_Task to carry out_
With nothing omitted, transcribe the entries exactly as written.

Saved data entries
○ ○ ○ ○

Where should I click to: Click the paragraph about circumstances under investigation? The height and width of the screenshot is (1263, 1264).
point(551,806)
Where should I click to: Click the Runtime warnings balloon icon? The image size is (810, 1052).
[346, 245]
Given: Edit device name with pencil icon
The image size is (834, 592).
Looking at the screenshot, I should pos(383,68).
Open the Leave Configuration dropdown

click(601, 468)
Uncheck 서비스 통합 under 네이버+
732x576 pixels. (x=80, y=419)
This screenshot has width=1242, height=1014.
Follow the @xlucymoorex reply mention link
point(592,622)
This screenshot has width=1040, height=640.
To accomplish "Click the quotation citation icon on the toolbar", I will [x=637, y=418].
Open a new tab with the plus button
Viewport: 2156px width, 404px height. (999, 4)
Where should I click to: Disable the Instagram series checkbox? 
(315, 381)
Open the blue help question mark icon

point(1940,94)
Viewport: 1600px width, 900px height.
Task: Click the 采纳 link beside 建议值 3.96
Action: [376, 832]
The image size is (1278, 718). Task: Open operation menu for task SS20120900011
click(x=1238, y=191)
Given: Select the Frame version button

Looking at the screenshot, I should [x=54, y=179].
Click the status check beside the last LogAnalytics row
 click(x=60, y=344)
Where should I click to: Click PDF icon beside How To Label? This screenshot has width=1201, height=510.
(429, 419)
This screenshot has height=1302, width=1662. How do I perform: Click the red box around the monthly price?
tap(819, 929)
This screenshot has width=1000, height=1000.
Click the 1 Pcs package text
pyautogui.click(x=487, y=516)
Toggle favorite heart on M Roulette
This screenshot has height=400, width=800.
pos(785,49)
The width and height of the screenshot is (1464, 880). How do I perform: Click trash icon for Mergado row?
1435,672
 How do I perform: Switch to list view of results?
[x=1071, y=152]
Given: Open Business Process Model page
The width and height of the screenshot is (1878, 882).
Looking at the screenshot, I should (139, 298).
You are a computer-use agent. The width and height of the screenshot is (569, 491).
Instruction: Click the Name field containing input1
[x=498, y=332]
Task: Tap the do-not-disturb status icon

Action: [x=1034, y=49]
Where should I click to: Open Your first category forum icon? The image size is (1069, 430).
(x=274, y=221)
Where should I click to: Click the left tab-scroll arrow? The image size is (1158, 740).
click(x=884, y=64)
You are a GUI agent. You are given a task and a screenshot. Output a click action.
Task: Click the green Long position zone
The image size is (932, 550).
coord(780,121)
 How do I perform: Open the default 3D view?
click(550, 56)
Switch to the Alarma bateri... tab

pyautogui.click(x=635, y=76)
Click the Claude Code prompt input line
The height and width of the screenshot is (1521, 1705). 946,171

○ ○ ○ ○

_Exercise answer_
Where should I click to: Click the paragraph about circumstances under investigation? The height and width of the screenshot is (1263, 1264).
point(551,806)
Where should I click to: Click the Runtime warnings balloon icon? The image size is (810, 1052).
[346, 245]
Given: Edit device name with pencil icon
The image size is (834, 592).
Looking at the screenshot, I should pos(383,68).
Open the Leave Configuration dropdown

click(601, 468)
Uncheck 서비스 통합 under 네이버+
732x576 pixels. (x=80, y=419)
This screenshot has width=1242, height=1014.
Follow the @xlucymoorex reply mention link
point(592,622)
This screenshot has width=1040, height=640.
To accomplish "Click the quotation citation icon on the toolbar", I will [x=637, y=418].
Open a new tab with the plus button
Viewport: 2156px width, 404px height. (999, 4)
Where should I click to: Disable the Instagram series checkbox? 
(315, 381)
Open the blue help question mark icon

point(1940,94)
Viewport: 1600px width, 900px height.
Task: Click the 采纳 link beside 建议值 3.96
Action: [376, 832]
The image size is (1278, 718). Task: Open operation menu for task SS20120900011
click(x=1238, y=191)
Given: Select the Frame version button

Looking at the screenshot, I should [x=54, y=179].
Click the status check beside the last LogAnalytics row
 click(x=60, y=344)
Where should I click to: Click PDF icon beside How To Label? This screenshot has width=1201, height=510.
(429, 419)
This screenshot has height=1302, width=1662. How do I perform: Click the red box around the monthly price?
tap(819, 929)
This screenshot has width=1000, height=1000.
Click the 1 Pcs package text
pyautogui.click(x=487, y=516)
Toggle favorite heart on M Roulette
This screenshot has height=400, width=800.
pos(785,49)
The width and height of the screenshot is (1464, 880). How do I perform: Click trash icon for Mergado row?
1435,672
 How do I perform: Switch to list view of results?
[x=1071, y=152]
Given: Open Business Process Model page
The width and height of the screenshot is (1878, 882).
Looking at the screenshot, I should (139, 298).
You are a computer-use agent. The width and height of the screenshot is (569, 491).
Instruction: Click the Name field containing input1
[x=498, y=332]
Task: Tap the do-not-disturb status icon

Action: [x=1034, y=49]
Where should I click to: Open Your first category forum icon? The image size is (1069, 430).
(x=274, y=221)
Where should I click to: Click the left tab-scroll arrow? The image size is (1158, 740).
click(x=884, y=64)
You are a GUI agent. You are given a task and a screenshot. Output a click action.
Task: Click the green Long position zone
The image size is (932, 550).
coord(780,121)
 How do I perform: Open the default 3D view?
click(550, 56)
Switch to the Alarma bateri... tab

pyautogui.click(x=635, y=76)
Click the Claude Code prompt input line
The height and width of the screenshot is (1521, 1705). 946,171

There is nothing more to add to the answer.